> [Work order] The entries below hold a line with "Where should I click to: Select the Dominican" and a line with "Image resolution: width=868 pixels, height=608". Return those lines and all that lie between them, exactly and only.

(Collected data)
== Segment start ==
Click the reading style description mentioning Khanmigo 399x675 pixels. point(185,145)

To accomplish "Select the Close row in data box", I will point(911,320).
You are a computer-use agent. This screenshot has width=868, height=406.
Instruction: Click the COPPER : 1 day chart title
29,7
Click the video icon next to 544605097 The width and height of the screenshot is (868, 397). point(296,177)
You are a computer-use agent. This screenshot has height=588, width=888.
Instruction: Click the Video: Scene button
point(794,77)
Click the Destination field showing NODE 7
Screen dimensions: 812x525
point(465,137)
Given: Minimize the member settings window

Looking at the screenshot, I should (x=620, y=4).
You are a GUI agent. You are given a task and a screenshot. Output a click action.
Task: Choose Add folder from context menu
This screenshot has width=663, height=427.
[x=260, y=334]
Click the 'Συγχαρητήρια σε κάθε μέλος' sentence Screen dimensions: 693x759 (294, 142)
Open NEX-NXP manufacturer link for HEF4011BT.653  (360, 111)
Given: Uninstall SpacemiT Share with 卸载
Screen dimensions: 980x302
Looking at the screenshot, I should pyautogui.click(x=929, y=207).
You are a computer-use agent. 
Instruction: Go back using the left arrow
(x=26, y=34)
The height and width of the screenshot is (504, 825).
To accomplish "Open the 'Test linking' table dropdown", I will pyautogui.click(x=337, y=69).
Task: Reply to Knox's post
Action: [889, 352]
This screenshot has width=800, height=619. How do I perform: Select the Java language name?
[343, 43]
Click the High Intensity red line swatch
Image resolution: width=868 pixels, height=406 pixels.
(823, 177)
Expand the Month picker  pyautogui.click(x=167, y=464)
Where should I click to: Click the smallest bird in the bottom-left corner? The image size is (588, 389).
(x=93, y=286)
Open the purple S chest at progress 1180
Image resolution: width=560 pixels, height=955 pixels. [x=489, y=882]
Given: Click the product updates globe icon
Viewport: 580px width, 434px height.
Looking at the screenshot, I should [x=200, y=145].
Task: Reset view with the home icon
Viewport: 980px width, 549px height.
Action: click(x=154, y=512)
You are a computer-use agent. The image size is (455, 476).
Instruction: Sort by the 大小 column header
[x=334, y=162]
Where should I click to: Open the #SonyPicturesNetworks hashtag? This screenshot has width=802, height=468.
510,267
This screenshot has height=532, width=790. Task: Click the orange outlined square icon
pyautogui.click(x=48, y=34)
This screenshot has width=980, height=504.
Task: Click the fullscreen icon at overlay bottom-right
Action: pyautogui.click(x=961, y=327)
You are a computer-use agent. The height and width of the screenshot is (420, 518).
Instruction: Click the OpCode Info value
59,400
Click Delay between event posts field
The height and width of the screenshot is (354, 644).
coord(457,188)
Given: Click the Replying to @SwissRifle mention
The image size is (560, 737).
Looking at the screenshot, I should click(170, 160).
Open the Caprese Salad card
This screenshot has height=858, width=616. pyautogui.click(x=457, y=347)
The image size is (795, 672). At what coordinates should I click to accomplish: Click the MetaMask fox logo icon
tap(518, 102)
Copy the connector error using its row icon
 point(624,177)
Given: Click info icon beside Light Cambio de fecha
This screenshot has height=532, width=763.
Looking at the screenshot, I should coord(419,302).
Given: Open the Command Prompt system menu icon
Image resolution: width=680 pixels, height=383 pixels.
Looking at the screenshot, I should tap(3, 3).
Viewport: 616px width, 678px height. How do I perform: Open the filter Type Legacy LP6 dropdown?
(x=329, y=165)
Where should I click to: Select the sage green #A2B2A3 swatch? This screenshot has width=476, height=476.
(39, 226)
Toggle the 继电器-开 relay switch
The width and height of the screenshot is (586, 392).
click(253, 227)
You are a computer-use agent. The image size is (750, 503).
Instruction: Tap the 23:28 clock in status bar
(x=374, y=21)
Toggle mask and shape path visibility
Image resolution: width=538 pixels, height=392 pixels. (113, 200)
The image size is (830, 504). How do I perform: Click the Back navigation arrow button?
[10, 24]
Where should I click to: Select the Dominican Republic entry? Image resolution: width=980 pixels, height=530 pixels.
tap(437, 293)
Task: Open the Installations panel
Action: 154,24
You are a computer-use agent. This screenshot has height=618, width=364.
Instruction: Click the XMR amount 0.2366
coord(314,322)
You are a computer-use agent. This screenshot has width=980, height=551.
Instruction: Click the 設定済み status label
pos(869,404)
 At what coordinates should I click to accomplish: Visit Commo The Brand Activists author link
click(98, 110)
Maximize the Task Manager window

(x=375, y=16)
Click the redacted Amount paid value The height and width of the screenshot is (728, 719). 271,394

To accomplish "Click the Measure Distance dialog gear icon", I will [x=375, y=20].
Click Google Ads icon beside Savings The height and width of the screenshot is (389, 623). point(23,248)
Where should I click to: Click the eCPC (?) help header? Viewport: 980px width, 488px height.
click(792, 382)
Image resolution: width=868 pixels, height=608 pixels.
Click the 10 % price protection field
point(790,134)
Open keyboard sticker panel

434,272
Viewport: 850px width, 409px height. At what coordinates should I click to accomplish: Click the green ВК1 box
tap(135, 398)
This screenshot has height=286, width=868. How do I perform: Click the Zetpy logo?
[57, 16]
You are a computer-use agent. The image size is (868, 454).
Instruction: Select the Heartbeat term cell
== Segment end ==
> [Exercise answer]
Where should I click to: Select the Dominican Republic entry? Image resolution: width=980 pixels, height=530 pixels.
tap(437, 293)
Task: Open the Installations panel
Action: 154,24
You are a computer-use agent. This screenshot has height=618, width=364.
Instruction: Click the XMR amount 0.2366
coord(314,322)
You are a computer-use agent. This screenshot has width=980, height=551.
Instruction: Click the 設定済み status label
pos(869,404)
 At what coordinates should I click to accomplish: Visit Commo The Brand Activists author link
click(98, 110)
Maximize the Task Manager window

(x=375, y=16)
Click the redacted Amount paid value The height and width of the screenshot is (728, 719). 271,394

To accomplish "Click the Measure Distance dialog gear icon", I will [x=375, y=20].
Click Google Ads icon beside Savings The height and width of the screenshot is (389, 623). point(23,248)
Where should I click to: Click the eCPC (?) help header? Viewport: 980px width, 488px height.
click(792, 382)
Image resolution: width=868 pixels, height=608 pixels.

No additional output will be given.